Written by Michael Thervil
Just about every day you hear about how some kid somewhere is either being abused, neglected, or trafficked in Texas and abroad. But what you don't hear is how bad the Texas department of family and protective services and other state-based child protection custody services across the country are failing to protect the children under their care. Many people are blaming the issue on the fact that the state of Texas, like any other state, only has a finite number of resources for the children under their care. Moreover, there are some people out there that feel that the Texas Department of Family and Protective Services and others are failing to protect children by failing to provide the funds necessary for the children under their care.
These issues being pointed out here and more are most certainly true. But the real reason we are saying that TXDFPS is in the business of failing children in their care is because the program that they are running lacks hardly any real consequences and repercussions to truly “correct” the children for the often-severe behavioral problems and mental health issues of the children under their care. What we mean by this is that the caregivers that work in state regulated facilities lack the authority to force a child to go to school or to practice basic housekeeping (bed making and age-appropriate chores). Even more than that, the caregivers of these children have no authority to stop a child from doing things such as leaving the facility, also known as going absent without leave or “AWOL”.
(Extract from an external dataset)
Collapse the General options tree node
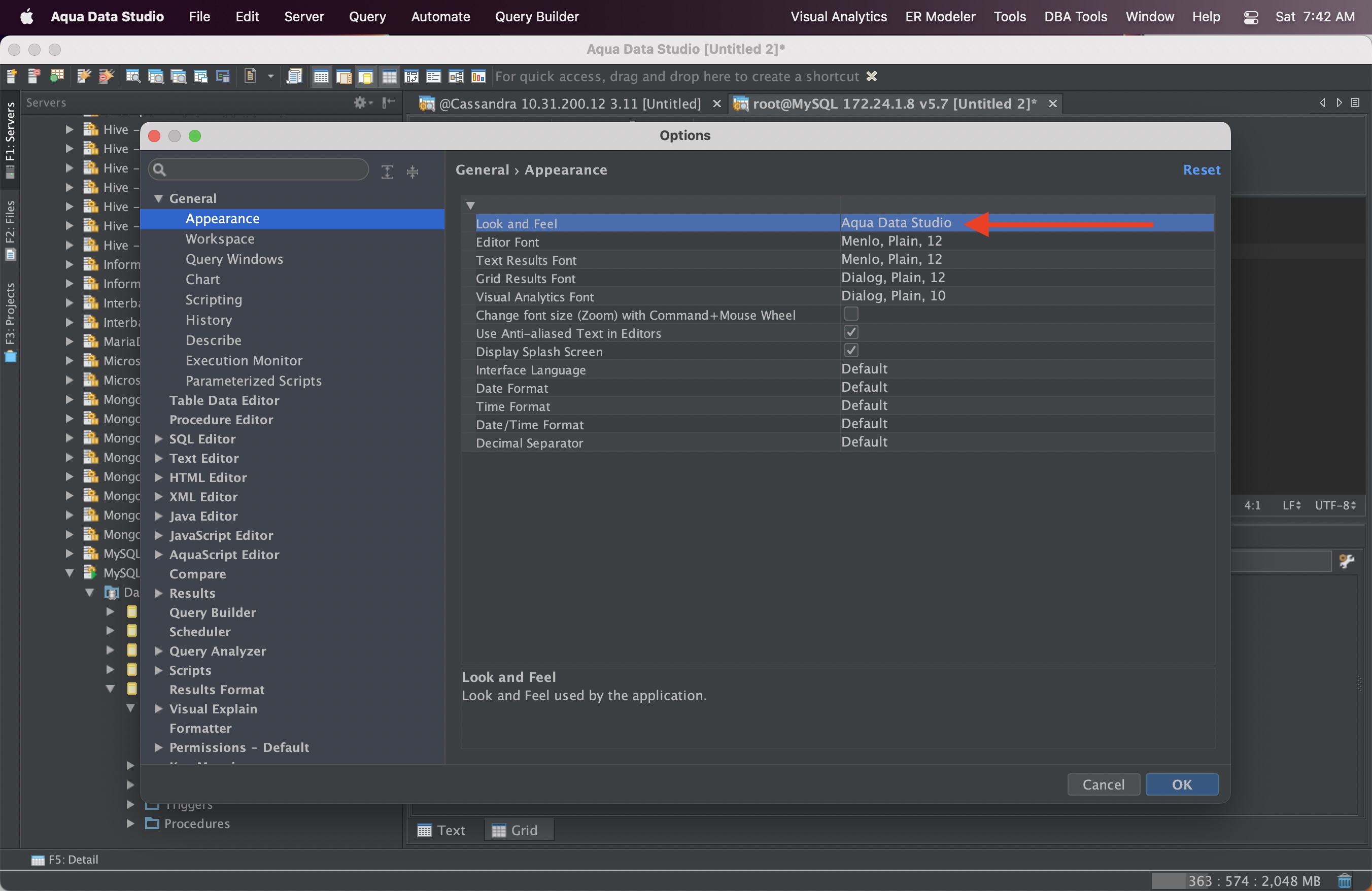coord(158,198)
Keep in mind that the type of children in TXDFPS’s care we’re talking about are not retarded. Furthermore, when you look at the trajectory of this long-term it trend, most of these unrehabilitated children will more than likely end up in either a wheelchair, death, or prison cell. With the state spending anywhere between $200 to $1,000 a day or more for each child in care and they’re still failing to rehabilitate most of these kids, why should any Texas taxpayer continue to pay for the state of Texas's failure to rehabilitate these kids when it’s most likely that the kids in their care will not become productive members of society but instead their most likely to become future adults in prison?
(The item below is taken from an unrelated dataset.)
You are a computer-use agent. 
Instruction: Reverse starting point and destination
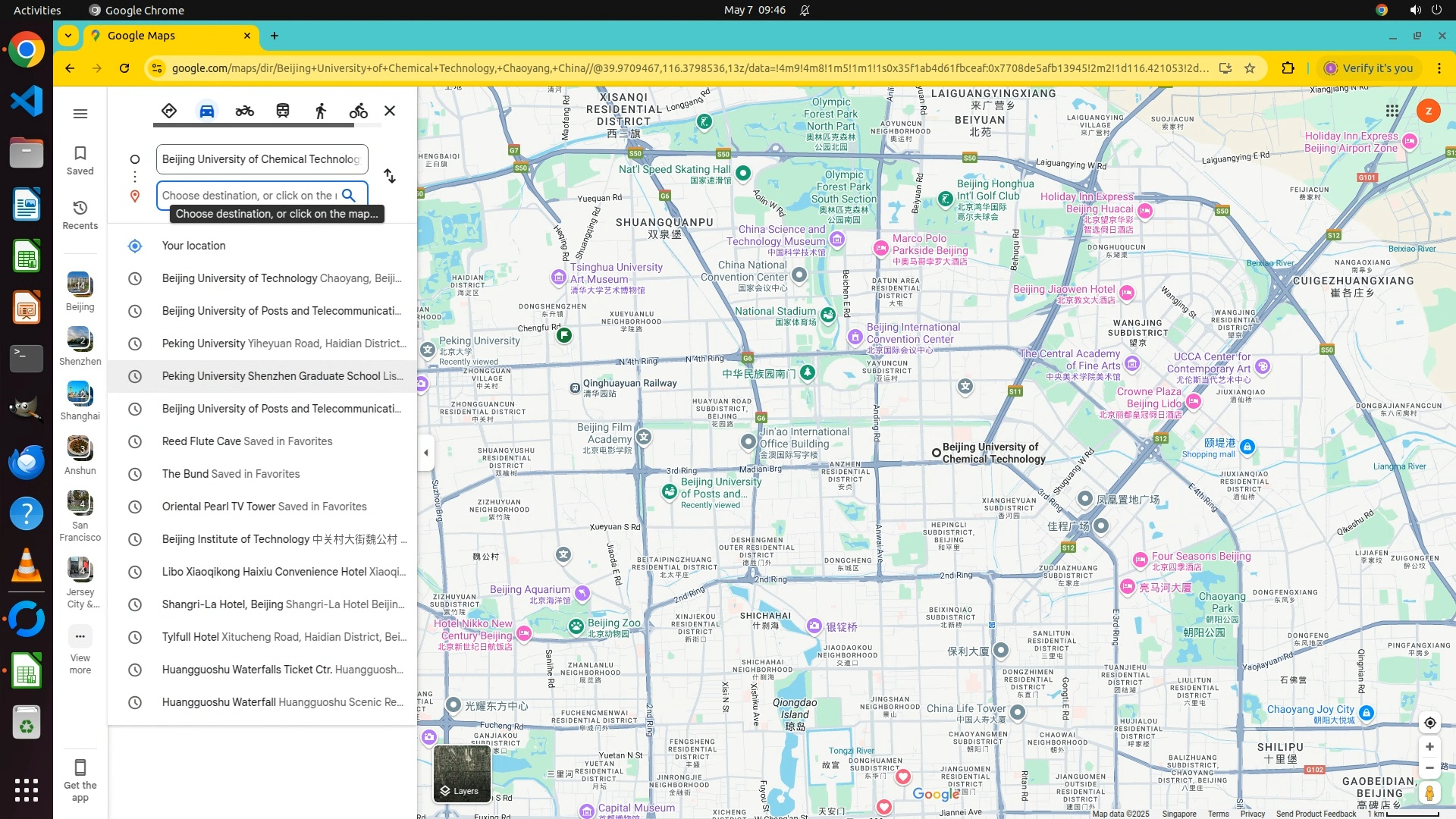tap(390, 176)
Photo by Texas Department of Criminal Justice
Another issue that adds injury to the social blight that is called TXDFPS, is that a child under the care of Texas has the ability to leave their facility at will if over the age of 13 - even if they are considered to be a part of the “at-risk” population of children the state of Texas is paying for. The lack of a way to control a minor under state care opens them up to a whole host of problems that many can't bear. From the possibility of sex trafficking and other forms of child exploitation to illegal drug and alcohol use, to crimes of theft and violence, there seems to be no end to what kind of problems this unprotected population of minors can and often find themselves in. Keep in mind that many of these minors have often-severe behavioral and mental health issues that can serve as a catalysis for not only their demise but the demise of the tax paying Texan.
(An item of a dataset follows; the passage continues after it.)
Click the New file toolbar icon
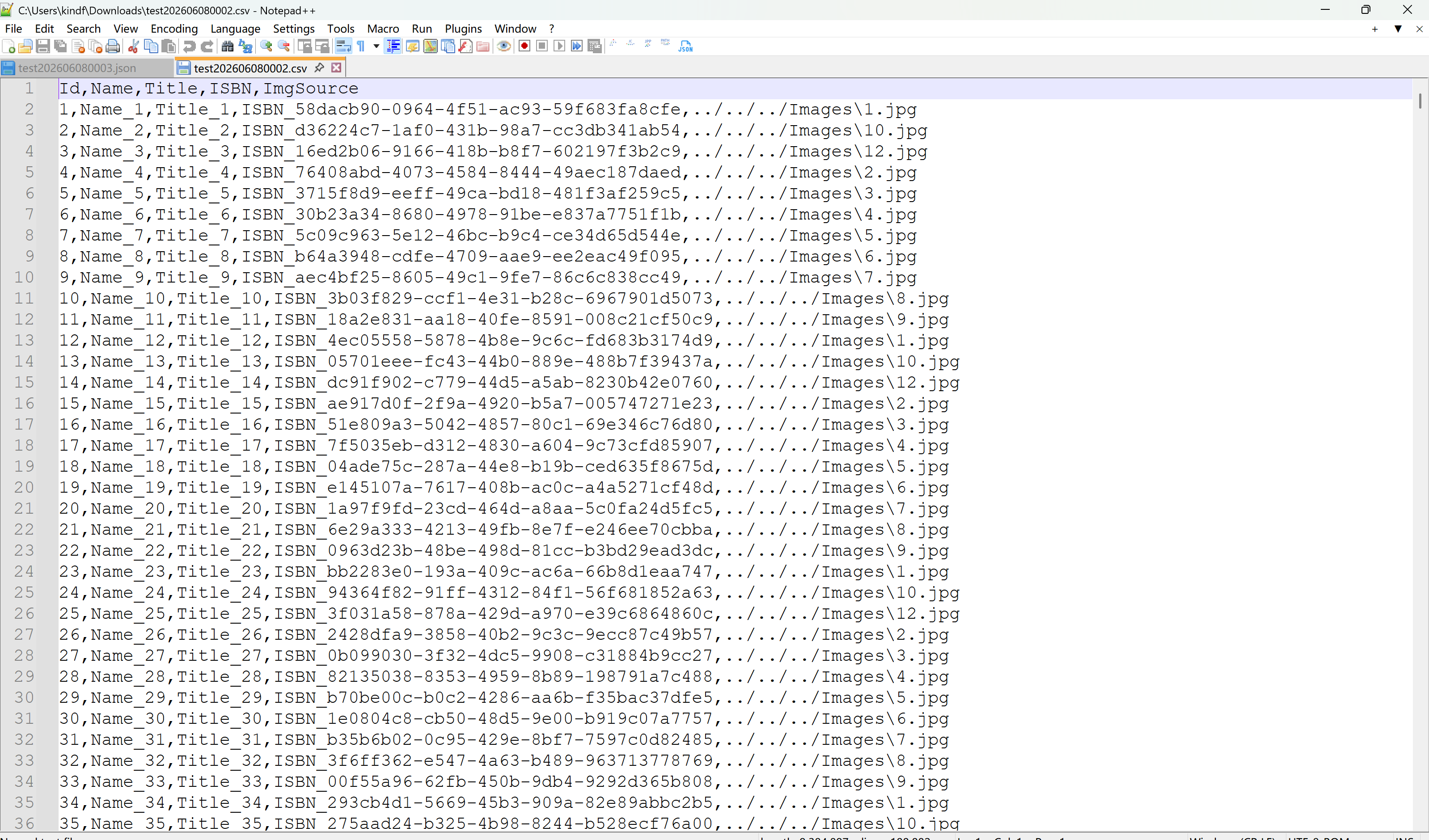(9, 46)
Another reason it’s said that TXDFPS is failing to protect the children in their care is because there’s no real structure with any relative consequences and success that the children under their care can immediately process that will serve as a motivating factor in aiding them to change their behavior. From the children in their care verbally cursing out staff, to physically assaulting staff, to children spitting on you, to children that are early age sexual predators, to children that have become so hardened that it seems that there's nothing that the state of Texas can do to curb their violent behavior, that is of course until their 18 years of age. By then it's way too late, as that's when law-enforcement comes into the picture. Then the game changes and it's at that point that they get dealt with like any other adult on the streets of Texas by law-enforcement.
By that time, it didn't matter if they took their doctor prescribed medications or not. It's either a TASER, billy club (ASP baton), or worse - getting gunned down because they’ve been conditioned to think that law-enforcement is going to handle them as if they were still children within TXDFPS care. Keep in mind that the average armed citizen on the streets of Texas will never care if one of these kids that grew up in the custody of TXDFPS and has had their medication or not. Thus, if one of them becomes violent as an adult (and even as a minor in some cases), they will be met with force up to including deadly force. If TXDFPS don't change their game plan from “sunshine and rainbows” to either a boot camp or military school type application; more and more children under their care will continue to be lost.